The government’s telecom package, announced on Wednesday and comprising a moratorium on spectrum charges and adjusted gross revenue (AGR) dues for four years, is likely to reduce non-tax revenues from the sector by around Rs 14,000 crore this fiscal year if companies opt for the offer.

Aditi Nayar, chief economist at ICRA, has assessed non-tax revenues of Rs 46,000 crore from the sector will be deferred per year for four years, starting from FY23. This comprises Rs 14,000 crore related to the moratorium on AGR and Rs 32,000 crore from the halt on spectrum dues, she said. The package comes into effect on October 1 this financial year.

FY22 was under a moratorium for past spectrum dues. AGR dues, which were to come by March this fiscal year, will be deferred now. So, the net impact for this year is limited to Rs 14,000 crore, said Nayar.

However, many other assumptions made while estimating the Budget numbers like spectrum proceeds from fresh auctions might also not come this fiscal year, which would lower revenues by Rs 26,000 crore, said Aditi Nayar.

She said: “We now assess the inflows from telecom to the Centre’s FY22 non-tax revenues to be limited to Rs 28,000 crore, trailing the budgeted Rs 54,000 core.”

This will modestly widen the Centre’s fiscal deficit, Nayar said.

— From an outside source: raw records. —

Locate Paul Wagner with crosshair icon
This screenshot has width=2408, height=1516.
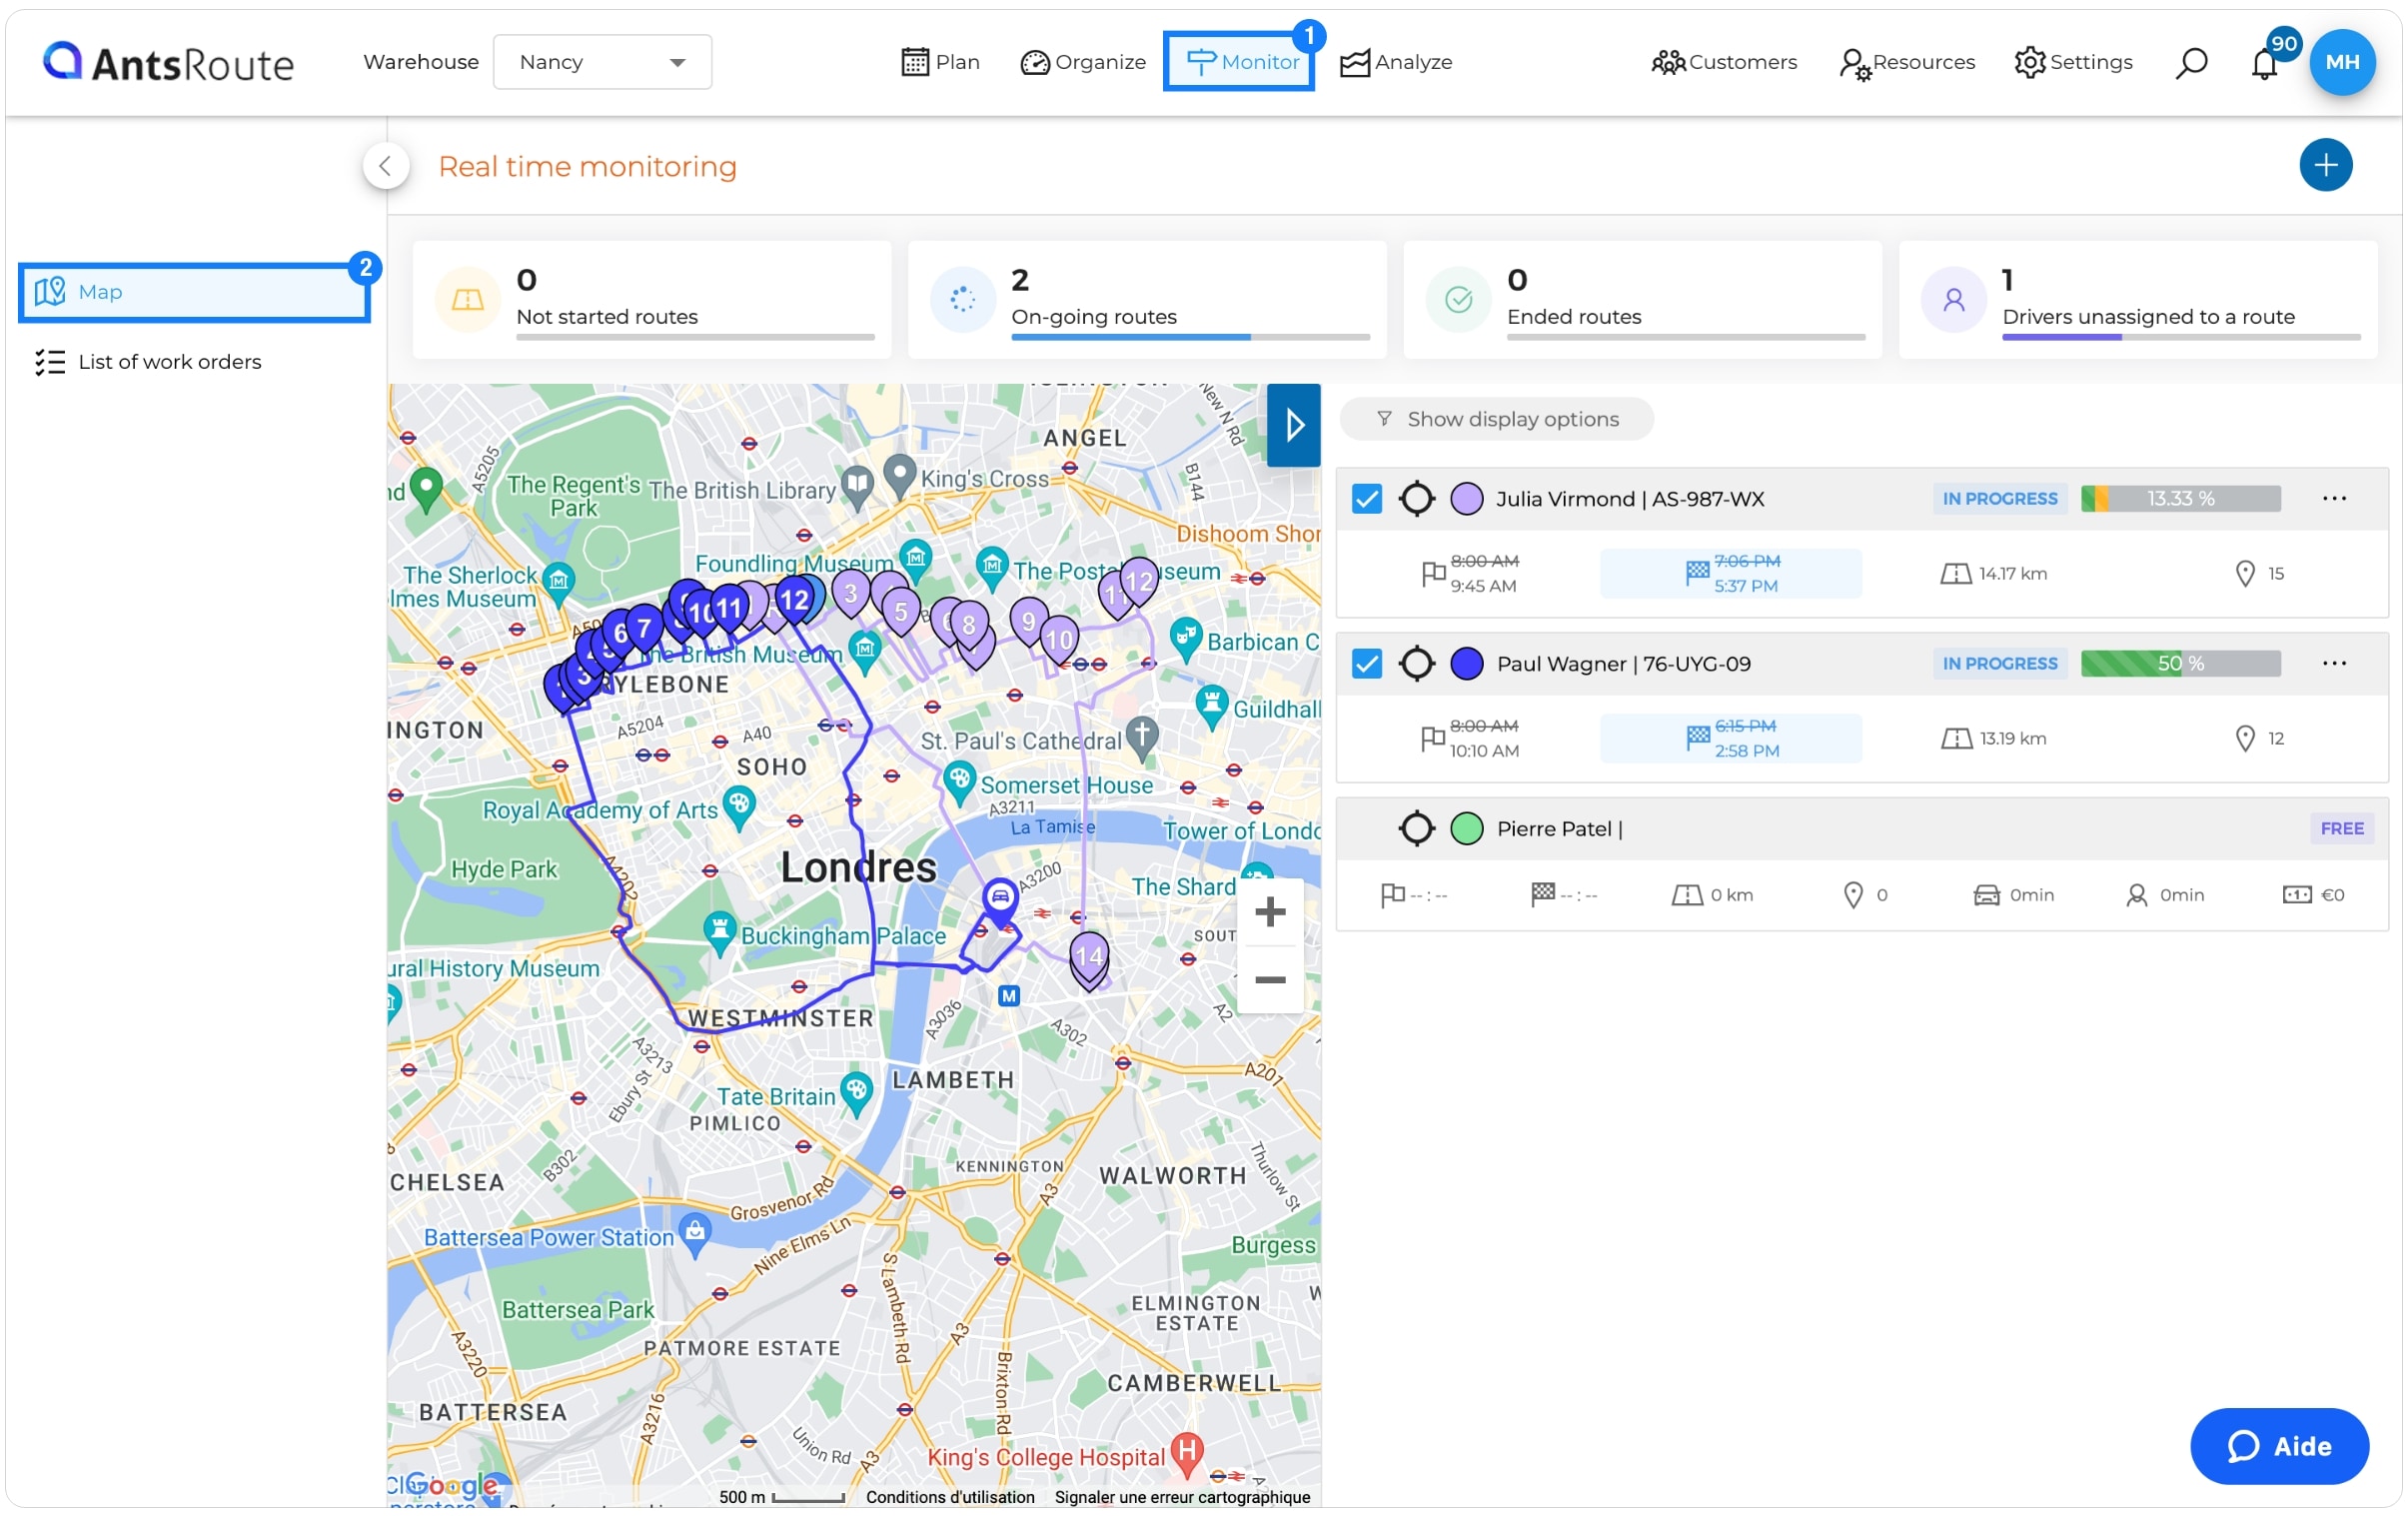point(1416,663)
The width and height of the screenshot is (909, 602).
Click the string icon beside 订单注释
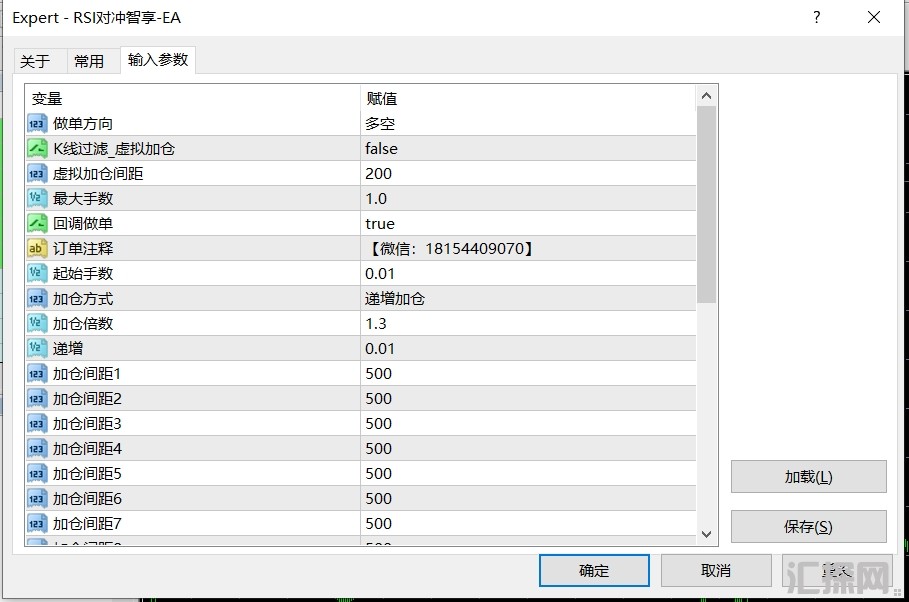point(37,249)
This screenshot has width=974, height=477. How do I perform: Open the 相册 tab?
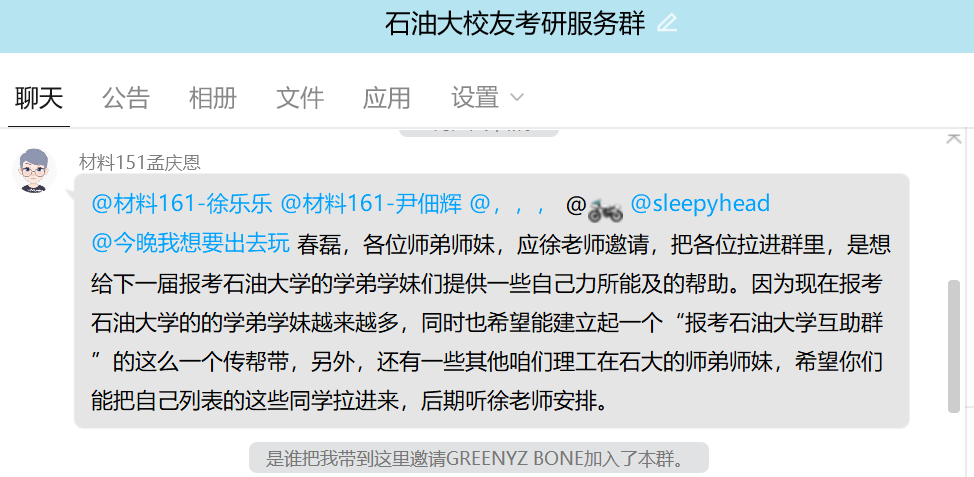pos(213,98)
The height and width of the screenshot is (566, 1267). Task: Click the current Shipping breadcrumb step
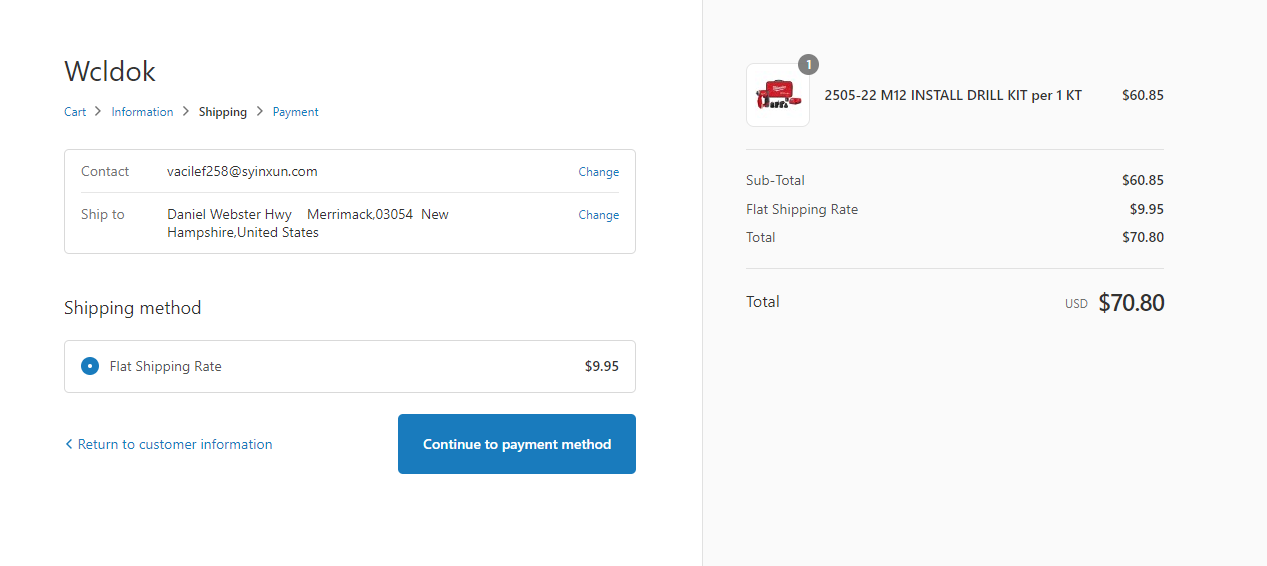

Madan Sabnavis, chief economist at CARE Ratings, said there could be a gap of up to Rs 10,000 crore between the budget estimates (BE) and realisation from non-tax revenues from the telecom sector for this financial year. He said the shortfall might constitute up to 5-10 per cent of the BE.

The government budgeted Rs 1.33 trillion as non-tax revenues from the telecom sector in 2020-21, but only Rs 34,000 crore could be realised. It was conservative this financial year and estimated the realisation at Rs 54,000 crore, which looks difficult now.

Jaideep Ghosh, chief operating officer, Shardul Amarchand Mangaldas & Co, said operators paid around 8 per cent of AGR as licence fees and 3-5 per cent of AGR as spectrum usage charges (SUC) annually to the government.

With non-telecom revenues excluded from AGR and SUC scrapped for spectrum acquired in the future, the government revenue is likely to reduce.

“This could be compensated by increased revenues of the telecom operators to some extent,” he said.

Sandeep Jhunjhunwala, partner at Nangia Andersen LLP, said while the telecom service providers were relieved, this might have queered the pitch for the government’s budgetary allocations from the expected revenues from the telecom sector.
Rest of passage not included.